安善於撫接,吉凶夷險與眾同之,及其死,隴上歌之曰:「隴上壯士有陳安,驅幹雖小腹中寬,愛養將士同心肝。聶驄父馬鐵瑕鞍,七尺大刀奮如湍,丈八蛇矛左右盤,十蕩十決無當前。戰始三交失蛇矛,棄我聶驄竄嚴幽,為我外援而懸頭。西流之水東流河,一去不還奈子何!」曜聞而嘉傷,命樂府歌之。
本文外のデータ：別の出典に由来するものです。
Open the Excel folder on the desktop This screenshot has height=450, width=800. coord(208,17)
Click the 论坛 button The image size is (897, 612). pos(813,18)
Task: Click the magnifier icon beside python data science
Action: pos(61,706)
陳安は、兵士と接してねぎらうのが上手かった。吉凶も夷險も、兵たちと共に味わった。

軍人としては、最高の人材だった。

陳安が死ぬと、隴上で陳安が歌われた。
「隴上の壯士に、陳安がいる。驅幹は小さいが、腹中には寛大さを持っている。將士を愛養し、心肝を同じくする。

陳安は張飛より力が強そうなのに、小柄だったのか。。
っていうか、せっかくの七言詩を、下手な日本語にバラしている自分が恥ずかしくなった。もうしません。
内容は、陳安の活躍と、死の無念を言っています。

聶驄父馬鐵瑕鞍,七尺大刀奮如湍,丈八蛇矛左右盤,十蕩十決無當前。戰始三交失蛇矛,棄我聶驄竄嚴幽,為我外援而懸頭。西流之水東流河,一去不還奈子何!」
劉曜は、陳安を慕う歌を聴いて、嘉傷した。

嘉傷って・・・「プラス評価をして、感傷に浸った」か?微妙な心の動きだ。

劉曜は樂府に命じて、メロディを付けさせた。

楊伯支斬姜沖兒,以隴城降。宋亭斬趙募,以上邽降。徙秦州大姓楊、姜諸族二千余戶于長安。氐羌悉下,並送質任。

楊伯支は、姜沖兒を斬った。

劉曜の部将が、陳安が置いた隴城の守将を斬った。

これにより、隴城が劉曜に降った。
宋亭は趙募を斬り、上邽(陳安の本拠地)が降った。
秦州の大姓である楊氏と、姜諸族2000余戸を、長安に徙した。氐羌はことごとく劉聡に降り、質任(子の人質)を長安に送った。

雍州が治まれば、つぎは涼州との戦いです。